What you need to do: Exactly as they appear, set down all of the records.

Records for the task:
Start of Block
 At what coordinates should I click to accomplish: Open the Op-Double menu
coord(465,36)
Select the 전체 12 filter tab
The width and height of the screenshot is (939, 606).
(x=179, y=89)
End of Block
Response area:
 At what coordinates should I click to accomplish: Open the Op-Double menu
coord(465,36)
Select the 전체 12 filter tab
The width and height of the screenshot is (939, 606).
(x=179, y=89)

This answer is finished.